Dark chocolate raises HDL, may protect your skin against the sun and may improve brain function.

Home-Style Ground Beef Casserole

3 cups uncooked egg noodles

1 pound ground beef round

1 can (14.5 oz.) diced tomatoes, undrained

1 can (10 oz.) diced tomatoes with green chilies, undrained

1 can (6 oz.) tomato paste

1 teaspoon salt

1 teaspoon Italian seasoning

1/4 teaspoon pepper

5 green onions, chopped

1 container (8 oz.) sour cream

3 oz. cream cheese, softened

3 cups Italian cheese blend

Heat oven to 350º. Cook and drain noodles as directed on package, using minimum cook time. Cook beef over medium-high heat 5 to 7 minutes, stirring occasionally until thoroughly cooked; drain. Stir in both cans of tomatoes, the tomato paste, salt, Italian seasoning and pepper. Heat to boiling; reduce heat. Simmer 5  minutes. Remove from heat. In large bowl, stir together cooked noodles, onion, sour cream and cream cheese. Spoon into greased baking dish. Top with beef mixture and cheese blend.

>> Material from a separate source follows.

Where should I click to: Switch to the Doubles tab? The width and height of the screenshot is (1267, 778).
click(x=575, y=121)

Cover; bake 35 minutes. Uncover; bake 5 minutes longer. Let stand 10 minutes before serving. 6 servings

Herb and Sun Dried Tomato Muffins

2 cups all-purpose flour

2 teaspoons baking powder

1 teaspoon snipped fresh dill or 1/3 teaspoon dill weed

1 teaspoon minced fresh thyme or 1/4 teaspoon dried thyme

1/2 teaspoon baking soda

1/2 cup oil-packed sun-dried tomatoes, finely chopped

1/2 teaspoon salt

1/2 teaspoon pepper

1 egg

1 1/4 cup 2% milk

1/4 cup olive oil

1/2 cup shredded cheddar cheese

Preheat oven to 375º. In a large bowl, mix flour, baking powder

dill, thyme, baking soda, salt and pepper. In another bowl, whisk egg, milk and oil. Add to flour mixture. Stir just until moistened. Fold in cheese and tomatoes.

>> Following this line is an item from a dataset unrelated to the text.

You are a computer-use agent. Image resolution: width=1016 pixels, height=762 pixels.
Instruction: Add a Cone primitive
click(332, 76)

Fill greased muffin cups three-fourths full. Bake for 18-20 minutes or until a toothpick inserted in center comes out clean. Cool 5  minutes before removing from pan to  wire rack. Serve warm. Makes l dozen.

Mocha Pecan Mud Pie

1/2 cup chopped pecans

1 teaspoon sugar

1 pint coffee ice cream, softened

1 pint chocolate ice cream, softened

1 cup coarsely chopped cream-filled chocolate sandwich cookies (about 10 cookies)

1 chocolate-flavor crumb crust (6 oz.)

Whipped cream

2 tablespoons chocolate-flavor syrup

Heat oven to 350º. Spread pecans in ungreased shallow pan; sprinkle with sugar. Bake 6 to 10 minutes, stirring occasionally, until light brown. Cool.

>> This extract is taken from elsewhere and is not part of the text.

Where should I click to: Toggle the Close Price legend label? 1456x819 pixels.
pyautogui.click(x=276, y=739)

In large bowl, stir together coffee ice cream, chocolate ice cream, 3/4 cup of the chopped cookies and 1/3 cup of the toasted pecans. Spoon mixture into crust. Freeze 10 minutes.

Press remaining chopped cookies and pecans on top. Cover with plastic wrap; freeze 8 hours. Top individual slices with whipped cream and chocolate syrup. 9 servings

Can be frozen up to one month.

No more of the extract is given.